§ **Exercise details**
Each record below should be written out again exactly.

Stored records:
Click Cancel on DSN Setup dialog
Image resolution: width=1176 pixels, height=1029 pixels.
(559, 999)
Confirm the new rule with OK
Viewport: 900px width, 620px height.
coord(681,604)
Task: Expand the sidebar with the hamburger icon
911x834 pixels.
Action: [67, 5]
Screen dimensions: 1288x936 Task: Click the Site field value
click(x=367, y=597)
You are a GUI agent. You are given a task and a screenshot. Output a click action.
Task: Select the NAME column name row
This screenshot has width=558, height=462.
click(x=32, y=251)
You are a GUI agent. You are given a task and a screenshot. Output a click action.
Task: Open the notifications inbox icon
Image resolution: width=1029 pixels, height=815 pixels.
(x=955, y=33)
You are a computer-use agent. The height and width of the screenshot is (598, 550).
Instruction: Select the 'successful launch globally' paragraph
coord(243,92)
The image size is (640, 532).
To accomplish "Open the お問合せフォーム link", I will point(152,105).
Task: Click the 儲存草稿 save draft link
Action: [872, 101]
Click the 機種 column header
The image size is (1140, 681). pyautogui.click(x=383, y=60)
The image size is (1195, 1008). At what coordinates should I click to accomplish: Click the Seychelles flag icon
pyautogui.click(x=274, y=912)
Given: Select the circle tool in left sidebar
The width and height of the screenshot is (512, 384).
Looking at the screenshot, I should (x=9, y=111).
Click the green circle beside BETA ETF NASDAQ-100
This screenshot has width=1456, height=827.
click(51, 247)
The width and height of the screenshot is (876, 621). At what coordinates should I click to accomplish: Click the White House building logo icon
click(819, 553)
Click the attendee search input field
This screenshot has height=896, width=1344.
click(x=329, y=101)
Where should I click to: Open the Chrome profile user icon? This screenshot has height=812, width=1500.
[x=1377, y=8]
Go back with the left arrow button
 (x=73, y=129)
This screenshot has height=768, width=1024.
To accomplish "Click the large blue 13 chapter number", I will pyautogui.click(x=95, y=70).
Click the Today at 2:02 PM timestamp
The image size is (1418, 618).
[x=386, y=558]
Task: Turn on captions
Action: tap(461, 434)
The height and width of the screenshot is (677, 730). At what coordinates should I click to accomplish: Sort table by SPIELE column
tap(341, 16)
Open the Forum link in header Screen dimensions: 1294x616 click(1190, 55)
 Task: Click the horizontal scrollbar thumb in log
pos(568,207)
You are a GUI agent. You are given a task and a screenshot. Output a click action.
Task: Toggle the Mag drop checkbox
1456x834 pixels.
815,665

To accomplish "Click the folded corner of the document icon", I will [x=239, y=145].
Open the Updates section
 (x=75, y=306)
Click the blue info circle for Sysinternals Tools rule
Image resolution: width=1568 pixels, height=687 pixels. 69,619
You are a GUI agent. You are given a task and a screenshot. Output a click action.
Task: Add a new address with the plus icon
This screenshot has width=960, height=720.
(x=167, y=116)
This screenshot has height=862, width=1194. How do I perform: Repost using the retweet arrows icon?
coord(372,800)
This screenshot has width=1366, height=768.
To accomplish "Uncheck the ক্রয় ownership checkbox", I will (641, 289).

§ **Written solution**
Click Cancel on DSN Setup dialog
Image resolution: width=1176 pixels, height=1029 pixels.
(559, 999)
Confirm the new rule with OK
Viewport: 900px width, 620px height.
coord(681,604)
Task: Expand the sidebar with the hamburger icon
911x834 pixels.
Action: [67, 5]
Screen dimensions: 1288x936 Task: Click the Site field value
click(x=367, y=597)
You are a GUI agent. You are given a task and a screenshot. Output a click action.
Task: Select the NAME column name row
This screenshot has width=558, height=462.
click(x=32, y=251)
You are a GUI agent. You are given a task and a screenshot. Output a click action.
Task: Open the notifications inbox icon
Image resolution: width=1029 pixels, height=815 pixels.
(x=955, y=33)
You are a computer-use agent. The height and width of the screenshot is (598, 550).
Instruction: Select the 'successful launch globally' paragraph
coord(243,92)
The image size is (640, 532).
To accomplish "Open the お問合せフォーム link", I will point(152,105).
Task: Click the 儲存草稿 save draft link
Action: [872, 101]
Click the 機種 column header
The image size is (1140, 681). pyautogui.click(x=383, y=60)
The image size is (1195, 1008). At what coordinates should I click to accomplish: Click the Seychelles flag icon
pyautogui.click(x=274, y=912)
Given: Select the circle tool in left sidebar
The width and height of the screenshot is (512, 384).
Looking at the screenshot, I should (x=9, y=111).
Click the green circle beside BETA ETF NASDAQ-100
This screenshot has width=1456, height=827.
click(51, 247)
The width and height of the screenshot is (876, 621). At what coordinates should I click to accomplish: Click the White House building logo icon
click(819, 553)
Click the attendee search input field
This screenshot has height=896, width=1344.
click(x=329, y=101)
Where should I click to: Open the Chrome profile user icon? This screenshot has height=812, width=1500.
[x=1377, y=8]
Go back with the left arrow button
 (x=73, y=129)
This screenshot has height=768, width=1024.
To accomplish "Click the large blue 13 chapter number", I will pyautogui.click(x=95, y=70).
Click the Today at 2:02 PM timestamp
The image size is (1418, 618).
[x=386, y=558]
Task: Turn on captions
Action: tap(461, 434)
The height and width of the screenshot is (677, 730). At what coordinates should I click to accomplish: Sort table by SPIELE column
tap(341, 16)
Open the Forum link in header Screen dimensions: 1294x616 click(1190, 55)
 Task: Click the horizontal scrollbar thumb in log
pos(568,207)
You are a GUI agent. You are given a task and a screenshot. Output a click action.
Task: Toggle the Mag drop checkbox
1456x834 pixels.
815,665

To accomplish "Click the folded corner of the document icon", I will [x=239, y=145].
Open the Updates section
 (x=75, y=306)
Click the blue info circle for Sysinternals Tools rule
Image resolution: width=1568 pixels, height=687 pixels. 69,619
You are a GUI agent. You are given a task and a screenshot. Output a click action.
Task: Add a new address with the plus icon
This screenshot has width=960, height=720.
(x=167, y=116)
This screenshot has height=862, width=1194. How do I perform: Repost using the retweet arrows icon?
coord(372,800)
This screenshot has width=1366, height=768.
To accomplish "Uncheck the ক্রয় ownership checkbox", I will (641, 289).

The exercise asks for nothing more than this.